No
burro atrás ao dela vinha Jacinto Alves Passos, seu marido, que a acompanhava e
era seguido por outros, que traziam três de suas filhas e por outros mais, nos
quais vinham escravos, pertences pessoais e bagagens. As três filhas vinham em
burros sem selas, acomodadas sobre coxins, com as pernas viradas para o mesmo
lado, cumprindo recomendação da mãe, que não queria expô-las ao risco de
perderem sua pureza.
Maria
Alves, era u’a mulher extremamente religiosa e, como muitas delas, radical e
possessiva. Falam e escrevem até os dias de hoje, seus descendentes e
admiradores:
Que
quando um escravo vinha lhe avisar que uma onça comera uma de suas rezes, ela
respondia:
-
Deixe meu gatinho comer. Não será pelos dentes de uma oncinha que Maria Alves
irá ficar pobre.
-
Quando na vizinhança de sua casa fugia u’a moça pra se casar, fato comum na
época, ela prendia num quarto de sua casa suas filhas, por um mês,
insinuando-as o castigo que sofreriam se causassem à mãe, tamanha ofensa...
A
primeira a chegar ao destino foi Maria Alves, que, sem ainda descer do burro,
gritou:
- Oi de casa! Trago a paz e benção de Nosso Senhor Jesus Cristo, disse Maria Alves e logo vieram a receber Antônio Fernandes Batista e sua mulher Florência de Jesus, momento em que Antônio falou:
-
Que bom! Bem-vinda, Maria Alves. O que vos traz aqui?

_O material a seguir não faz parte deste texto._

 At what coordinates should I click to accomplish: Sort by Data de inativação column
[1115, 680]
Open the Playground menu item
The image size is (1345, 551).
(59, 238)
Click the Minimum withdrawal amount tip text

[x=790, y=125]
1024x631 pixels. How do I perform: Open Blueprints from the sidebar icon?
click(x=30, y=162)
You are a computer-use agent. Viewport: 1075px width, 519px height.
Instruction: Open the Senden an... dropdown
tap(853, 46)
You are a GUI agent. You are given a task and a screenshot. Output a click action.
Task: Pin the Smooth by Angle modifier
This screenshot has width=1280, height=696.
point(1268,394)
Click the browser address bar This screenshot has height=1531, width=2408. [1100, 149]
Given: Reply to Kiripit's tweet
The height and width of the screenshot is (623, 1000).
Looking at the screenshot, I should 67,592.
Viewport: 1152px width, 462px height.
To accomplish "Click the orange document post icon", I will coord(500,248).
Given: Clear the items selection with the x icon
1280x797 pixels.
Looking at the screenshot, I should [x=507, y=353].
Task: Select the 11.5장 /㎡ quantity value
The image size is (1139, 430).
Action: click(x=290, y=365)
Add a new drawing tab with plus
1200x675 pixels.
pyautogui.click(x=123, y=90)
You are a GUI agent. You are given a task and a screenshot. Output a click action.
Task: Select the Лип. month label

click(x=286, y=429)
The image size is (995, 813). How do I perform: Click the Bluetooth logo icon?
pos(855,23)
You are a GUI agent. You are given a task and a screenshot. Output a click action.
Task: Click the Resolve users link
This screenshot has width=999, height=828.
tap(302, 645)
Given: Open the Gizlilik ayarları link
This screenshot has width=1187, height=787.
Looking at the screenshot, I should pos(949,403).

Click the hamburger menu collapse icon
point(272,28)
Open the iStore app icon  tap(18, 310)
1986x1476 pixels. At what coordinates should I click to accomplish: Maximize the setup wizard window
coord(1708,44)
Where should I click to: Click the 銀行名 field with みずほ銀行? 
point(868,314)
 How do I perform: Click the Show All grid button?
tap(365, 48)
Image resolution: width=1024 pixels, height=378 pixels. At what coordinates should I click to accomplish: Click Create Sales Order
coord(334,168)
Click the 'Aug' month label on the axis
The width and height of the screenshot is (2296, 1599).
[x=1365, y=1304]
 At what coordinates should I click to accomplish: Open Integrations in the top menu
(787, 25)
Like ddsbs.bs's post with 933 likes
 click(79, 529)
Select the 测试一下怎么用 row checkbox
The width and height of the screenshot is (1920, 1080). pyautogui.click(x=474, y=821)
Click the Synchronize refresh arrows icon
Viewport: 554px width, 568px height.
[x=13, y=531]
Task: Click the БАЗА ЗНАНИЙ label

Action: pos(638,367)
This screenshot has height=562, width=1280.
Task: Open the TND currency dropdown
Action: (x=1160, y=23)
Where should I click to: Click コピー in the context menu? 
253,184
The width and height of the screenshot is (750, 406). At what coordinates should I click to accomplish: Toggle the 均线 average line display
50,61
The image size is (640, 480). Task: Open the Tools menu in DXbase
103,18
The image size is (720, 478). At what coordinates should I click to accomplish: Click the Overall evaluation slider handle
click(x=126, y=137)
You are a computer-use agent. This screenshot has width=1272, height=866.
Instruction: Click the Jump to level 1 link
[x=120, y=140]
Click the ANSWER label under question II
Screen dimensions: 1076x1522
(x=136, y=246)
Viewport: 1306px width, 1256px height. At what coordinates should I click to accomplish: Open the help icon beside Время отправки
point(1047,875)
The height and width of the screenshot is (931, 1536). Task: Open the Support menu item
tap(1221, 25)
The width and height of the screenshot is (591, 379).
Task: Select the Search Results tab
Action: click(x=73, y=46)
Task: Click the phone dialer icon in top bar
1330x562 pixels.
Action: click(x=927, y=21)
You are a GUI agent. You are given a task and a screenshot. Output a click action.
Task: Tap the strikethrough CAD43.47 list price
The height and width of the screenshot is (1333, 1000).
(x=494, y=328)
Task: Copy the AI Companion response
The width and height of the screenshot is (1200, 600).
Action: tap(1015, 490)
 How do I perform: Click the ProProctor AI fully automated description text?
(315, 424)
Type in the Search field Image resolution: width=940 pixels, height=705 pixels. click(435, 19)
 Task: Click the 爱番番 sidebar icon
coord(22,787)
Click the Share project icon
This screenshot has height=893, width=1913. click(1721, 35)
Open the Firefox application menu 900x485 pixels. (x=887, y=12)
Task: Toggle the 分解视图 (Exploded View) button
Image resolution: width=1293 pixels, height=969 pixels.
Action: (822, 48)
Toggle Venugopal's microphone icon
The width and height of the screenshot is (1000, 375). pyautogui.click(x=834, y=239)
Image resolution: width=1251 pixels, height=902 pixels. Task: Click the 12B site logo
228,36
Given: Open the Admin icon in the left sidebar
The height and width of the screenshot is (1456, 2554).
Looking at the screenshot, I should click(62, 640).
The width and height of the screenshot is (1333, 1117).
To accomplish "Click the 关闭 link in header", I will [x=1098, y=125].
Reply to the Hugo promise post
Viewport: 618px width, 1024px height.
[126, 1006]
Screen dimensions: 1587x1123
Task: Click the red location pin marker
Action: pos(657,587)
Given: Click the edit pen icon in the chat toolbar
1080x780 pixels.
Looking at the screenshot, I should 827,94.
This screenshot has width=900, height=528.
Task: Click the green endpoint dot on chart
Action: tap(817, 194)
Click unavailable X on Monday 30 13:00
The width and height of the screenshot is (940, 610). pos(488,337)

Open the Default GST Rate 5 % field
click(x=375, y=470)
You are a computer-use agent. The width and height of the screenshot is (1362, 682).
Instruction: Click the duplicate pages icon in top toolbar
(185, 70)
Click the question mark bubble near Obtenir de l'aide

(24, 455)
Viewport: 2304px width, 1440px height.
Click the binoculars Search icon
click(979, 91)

- Espere só um pouquinho, amigo Antônio, vamos descer e descarregar os animais, depois teremos uma boa conversa.
Maria Alves, Jacinto, as filhas e os escravos desceram e esses últimos receberam dela ordens para banhar os animais, os deixar descansar e dar-lhes pra comer o milho que trouxeram.
Dento
da casa, os pais sentaram-se à mesa, filhos e filhas de pé ao redor e
separados, com atenção no que Maria Alves iria falar.
-
Amigo Antônio, da última vez que vocês passaram por minha casa minhas filhas
assanharam seus filhos, Francisca ao Luís, Inácia ao Francisco e Joaquina ao
Belchior.
Não
gostei desse comportamento, achei-o despudorado e vim oferecê-las em casamento.
Será que seus meninos as querem?
-
Devem querer, respondeu o paciente Antônio. Quem não quer se casar com as
filhas da Maria Alves e do Jacinto? Se eles quiserem não haverá da minha
parte impedimento. E quanto a você, Florência, indagou Antônio à sua mulher?
- Se
eles quiserem concordarei.
- Filhos,
vocês querem casar com essas moças, indagou a mãe?
-
Queremos, sim, responderam os três de forma uníssona.
E
você, Jacinto, não irá se opôr? Florência a ele perguntou.
- Na
nossa casa a Maria Alves é que decide, quando se trata de casamento, respondeu
Jacinto.
-
Então, estamos acertados, disse Maria Alves.
-
Que padre celebrará o casamento? perguntou Antônio.
-
Amigo Antônio, quando há aceitação dos noivos e concordância dos pais, quem
casa é Deus. Farei eu mesmo um “Casamento Verde”, já trouxe meu inseparável
rosário e crucifixo, como também dois canecos de madeira cheios de aluar, um
cabaça com licor de jenipapo, para as comemorações. Florência, mande torrar
algumas galinhas, que comerei um pouco com arroz e farofa acebolada e beberei
do aluá que trouxemos.
Maria
Alves chamou seus escravos e os mandou limpar em baixo de uma oiticica que se
via da casa.
- Ao terminarem a limpeza, levem essa mesa de cedro, para nela eu colocar o crucifixo e a enfeite com flores de pereiro.
Todos
sob a oiticica, os nubentes frente ao improvisado altar, tendo os pais a seu
lado e os escravos na fila atrás, Maria Alves iniciou a cerimônia, convidando a
todos pra rezar o Santo Rosário. Segundo ela, pra limpar as almas.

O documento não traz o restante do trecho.